# OpenMP* Device Parallelism (C/C++)

#### Sections
- [Learning Objectives](#Learning-Objectives)
- [Device Parallelism](#Device-Parallelism)
- [GPU Architecture](#GPU-Architecture)
- ["Normal" OpenMP constructs](#"Normal"-OpenMP-constructs)
- [League of Teams](#League-of-Teams)
- [Worksharing with Teams](#Worksharing-with-Teams)
- [Host Device Concurrency](#Host-Device-Concurrency)
- _Code:_ [Lab Exercise: OpenMP Device Parallelism](#Lab-Exercise:-OpenMP-Device-Parallelism)


## Learning Objectives

* Explain basic GPU Architecture 
* Be able to use OpenMP offload worksharing constructs to fully utilize the GPU

### Prerequisites
Basic understanding of OpenMP constructs are assumed for this module. You also should have already went through the  [Introduction to OpenMP Offload module](../intro/intro.ipynb) and [Managing Device Data module](../datatransfer/datatransfer.ipynb), where the basics of using the Jupyter notebooks with the Intel® DevCloud and an introduction to the OpenMP `target` and `target data` constructs were discussed.

***
## Device Parallelism
As we've discussed in the previous modules, the OpenMP `target` construct transfers the control flow to the target device. However, the transfer of control is sequential and synchronous.
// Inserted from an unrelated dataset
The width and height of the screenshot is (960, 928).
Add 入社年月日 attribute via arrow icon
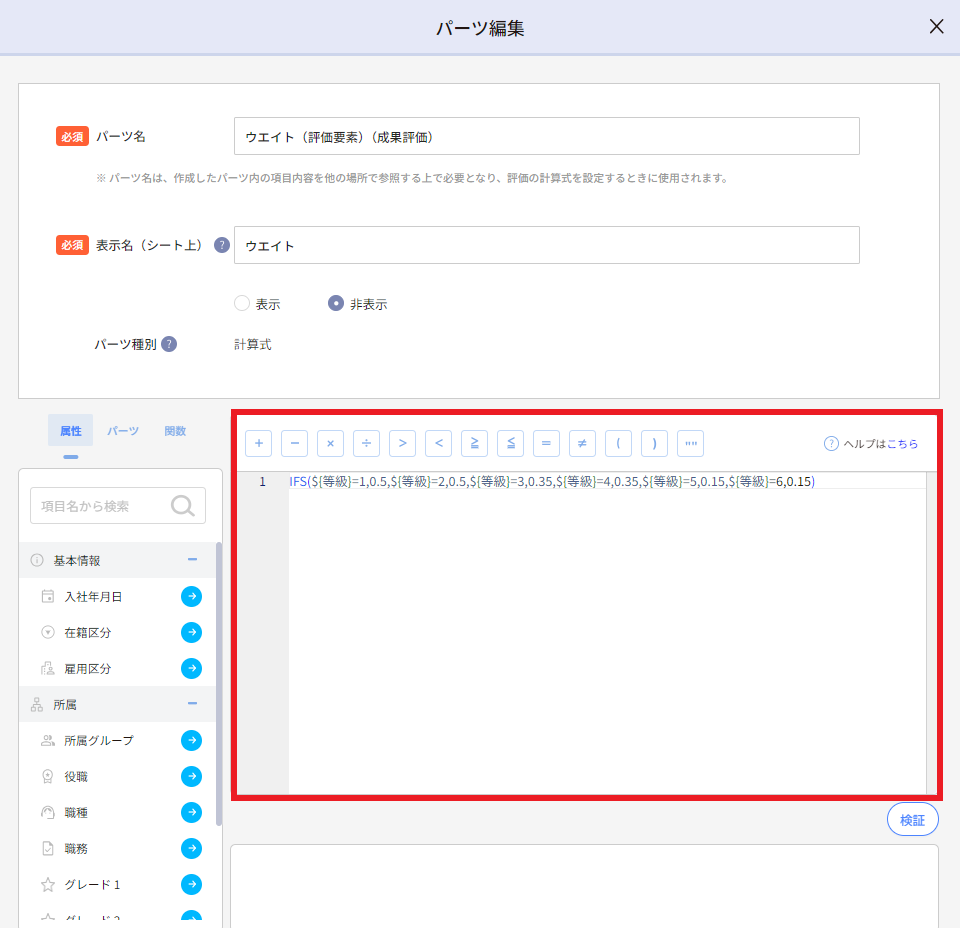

In OpenMP, offload and parallelism are separate, so programmers need to explicitly create parallel regions on the target device. In theory, constructs that create parallelism on offload devices can be combined with any OpenMP construct, but in practice, only a subset of OpenMP constructs are useful for the target device.

## GPU Architecture
Before diving into OpenMP parallelism constructs for target divices, let's first examine Intel® GPU architecture.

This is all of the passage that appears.